山本:長谷川がなんと答えたのか、詳細は聞いていませんが、基本的にいまない。いまのこの状況でフルコンストラクターとして参戦したいと言っても、経営メンバーが合意するわけはないから、言っていないし、私自身そういう考えもない。もちろん、勝ち続けていくようになれば、そういう考えも出てくるんでしょうが、いまはそんなことより、目の前の課題を克服することに集中しなければなりません。


――なかなか成績が上がらない状況に、一部のファンからは「ホンダがF1から再び撤退するのではないか」という心配する声も聞こえています。
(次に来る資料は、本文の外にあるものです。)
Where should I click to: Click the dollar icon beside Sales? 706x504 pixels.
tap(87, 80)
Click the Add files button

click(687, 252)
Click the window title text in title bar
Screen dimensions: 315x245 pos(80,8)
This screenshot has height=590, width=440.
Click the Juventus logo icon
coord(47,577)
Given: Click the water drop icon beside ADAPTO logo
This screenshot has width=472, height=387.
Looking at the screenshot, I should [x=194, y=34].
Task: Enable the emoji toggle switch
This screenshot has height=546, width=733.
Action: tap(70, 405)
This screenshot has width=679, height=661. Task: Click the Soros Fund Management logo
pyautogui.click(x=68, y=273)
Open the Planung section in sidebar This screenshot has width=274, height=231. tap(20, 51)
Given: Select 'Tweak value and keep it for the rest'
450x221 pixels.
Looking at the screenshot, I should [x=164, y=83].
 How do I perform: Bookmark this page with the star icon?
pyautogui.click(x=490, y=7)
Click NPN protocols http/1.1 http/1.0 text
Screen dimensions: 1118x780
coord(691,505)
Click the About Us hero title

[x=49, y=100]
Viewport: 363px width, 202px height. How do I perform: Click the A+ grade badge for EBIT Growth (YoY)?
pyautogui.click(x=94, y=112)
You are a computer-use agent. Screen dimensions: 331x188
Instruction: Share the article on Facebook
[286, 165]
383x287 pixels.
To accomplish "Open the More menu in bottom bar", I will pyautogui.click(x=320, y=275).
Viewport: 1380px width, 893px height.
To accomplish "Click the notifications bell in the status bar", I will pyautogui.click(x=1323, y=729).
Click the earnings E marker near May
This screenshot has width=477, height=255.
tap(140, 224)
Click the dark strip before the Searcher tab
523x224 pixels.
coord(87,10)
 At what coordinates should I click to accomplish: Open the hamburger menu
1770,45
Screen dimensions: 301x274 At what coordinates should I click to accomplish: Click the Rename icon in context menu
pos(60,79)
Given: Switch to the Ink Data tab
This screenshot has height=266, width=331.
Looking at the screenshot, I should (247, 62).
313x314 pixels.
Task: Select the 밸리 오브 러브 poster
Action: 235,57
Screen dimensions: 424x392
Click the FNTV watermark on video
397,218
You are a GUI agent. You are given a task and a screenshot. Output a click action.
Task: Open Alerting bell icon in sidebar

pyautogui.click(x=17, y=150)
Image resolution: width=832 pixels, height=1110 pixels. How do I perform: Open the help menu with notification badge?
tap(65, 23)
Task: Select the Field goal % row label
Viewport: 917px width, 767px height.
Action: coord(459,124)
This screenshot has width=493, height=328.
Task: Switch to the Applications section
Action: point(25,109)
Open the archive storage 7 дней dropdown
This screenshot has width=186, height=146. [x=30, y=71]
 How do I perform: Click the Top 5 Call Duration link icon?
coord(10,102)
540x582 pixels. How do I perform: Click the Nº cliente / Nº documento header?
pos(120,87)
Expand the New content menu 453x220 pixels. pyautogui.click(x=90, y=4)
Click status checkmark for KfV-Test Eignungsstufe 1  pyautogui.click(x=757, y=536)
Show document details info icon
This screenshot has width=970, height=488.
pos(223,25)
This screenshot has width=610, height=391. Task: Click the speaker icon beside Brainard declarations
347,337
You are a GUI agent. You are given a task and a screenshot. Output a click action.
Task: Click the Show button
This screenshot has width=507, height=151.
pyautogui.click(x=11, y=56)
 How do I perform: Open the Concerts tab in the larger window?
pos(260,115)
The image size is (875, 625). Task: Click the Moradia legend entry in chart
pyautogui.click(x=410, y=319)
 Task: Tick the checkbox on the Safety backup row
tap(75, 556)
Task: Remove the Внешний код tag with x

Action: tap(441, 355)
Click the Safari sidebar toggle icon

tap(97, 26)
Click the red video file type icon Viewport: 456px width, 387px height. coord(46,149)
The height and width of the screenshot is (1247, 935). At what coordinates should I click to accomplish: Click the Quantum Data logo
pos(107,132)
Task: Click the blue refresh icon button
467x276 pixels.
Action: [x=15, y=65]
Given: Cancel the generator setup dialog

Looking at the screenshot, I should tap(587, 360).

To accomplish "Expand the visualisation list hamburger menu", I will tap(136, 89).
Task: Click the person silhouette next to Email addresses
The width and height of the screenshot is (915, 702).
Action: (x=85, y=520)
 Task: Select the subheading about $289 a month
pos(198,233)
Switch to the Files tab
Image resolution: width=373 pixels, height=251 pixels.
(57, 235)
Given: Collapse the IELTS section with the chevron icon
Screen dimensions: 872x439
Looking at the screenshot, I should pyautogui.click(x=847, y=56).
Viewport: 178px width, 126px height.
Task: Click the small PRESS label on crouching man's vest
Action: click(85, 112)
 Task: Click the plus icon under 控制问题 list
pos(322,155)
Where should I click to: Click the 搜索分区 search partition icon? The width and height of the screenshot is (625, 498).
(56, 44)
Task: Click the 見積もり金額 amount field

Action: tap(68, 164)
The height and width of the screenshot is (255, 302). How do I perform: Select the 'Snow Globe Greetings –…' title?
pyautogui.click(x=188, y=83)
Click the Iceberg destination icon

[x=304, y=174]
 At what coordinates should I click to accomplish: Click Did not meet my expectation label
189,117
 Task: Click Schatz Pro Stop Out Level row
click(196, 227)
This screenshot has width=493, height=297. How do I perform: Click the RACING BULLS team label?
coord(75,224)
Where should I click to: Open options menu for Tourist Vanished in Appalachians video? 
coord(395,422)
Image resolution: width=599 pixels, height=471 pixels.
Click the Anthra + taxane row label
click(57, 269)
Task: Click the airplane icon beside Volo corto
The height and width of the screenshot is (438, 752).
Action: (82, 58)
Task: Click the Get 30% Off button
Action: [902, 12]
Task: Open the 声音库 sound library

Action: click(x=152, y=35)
山本:撤退はない。私は(ホンダの)ボードメンバー(取締役会の役員)や八郷(隆弘/社長)とも話し合っていますが、そこに撤退という文字はありません。F1の世界では噂はつきものなので、そういうことはあまり気にしていない。またマクラーレンとの契約は元々、長期に渡っているので、来年も続けることを新たに発表するつもりもありません。

――成績が出ないことに対して、長谷川総責任者に責任を転嫁する海外メディアがもいますが。

山本:長谷川総責任者体制に変わりはありません。逆にそのような噂が出ると『なんでこんな噂が出るんだ』と八郷からお叱りを受けるほどです。確かに結果だけを見れば、現在の状況は、復帰した15年と同等かそれよりも厳しいことは確かです。ただ、技術的には15年と16年のエンジンでは限界も見えていました。そこでわれわれはマクラーレンと頂点を狙っていくために、昨年の8月に新しいチャレンジを選択した。それは長谷川ひとりが決めたことではなく、ホンダの総意であり、それはマクラーレンも納得して、お互い手を握ったわけです。それを成績が出ないからといって、長谷川ひとりに責任を転嫁するようなことはわれわれは絶対にしません。

――八郷社長からはどんな言葉をもらっていますか。

山本:八郷からは『前進できるように頑張ってやれ』と、私と長谷川は毎戦、檄を飛ばされています。八郷がホンダF1の一番の応援団です。